Breathing pattern for better sleep and stress reduction
Below, is a breathing pattern that can assist people in falling asleep faster. It has also been shown that it can help reduce stress, anger and cravings. This can be very beneficial to the large majority of the population as we all experience some of these from time to time.
The breathing pattern does not produce instant results it must be practiced religiously daily for 4-6weeks at least twice a day. It can be done more often if you like. It will become a beautiful way for you to fall asleep.

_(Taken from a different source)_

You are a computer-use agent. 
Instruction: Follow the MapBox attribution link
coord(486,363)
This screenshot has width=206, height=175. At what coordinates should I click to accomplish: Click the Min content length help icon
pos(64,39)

While performing it, your lungs will become fully charged with air, allowing more oxygen into the body, which promotes a state of calm. Science has shown that deep breathing has positive effects on the heart, the brain, digestion, the immune system and even the expression of genes. Research has shown that breathing exercises like pranayama (a form of Yoga) can have immediate effects by altering the pH of the blood, and changing blood pressure.
Training yourself in this breathing pattern and being able to achieve the relaxed state that occurs when well-practiced. Can assist you in controlling the body’s reaction to stressful situations and dampen the production of harmful stress hormones. Rapid breathing, like when in a stressful situation, makes the body think it is stressed (a sympathetic nervous system reaction, fight or flight) but deep breaths stimulates the opposing reaction (parasympathetic nervous system, rest, digest, heal, reproduce), which calms people down.
With this you can use the mind to calm the body, as well as calming the mind its self. This is as easy for of meditation. So, start practicing today.
Start practicing ‘4-7-8’ method with these steps:
- Exhale completely through your mouth, making a whoosh sound.
- Close your mouth and inhale quietly through your nose to a mental count of four.
- Hold your breath for a count of seven.
- Exhale completely through your mouth, making a whoosh sound to a count of eight.
- This is one breath. Now inhale again and repeat the cycle three more times for a total of four breaths.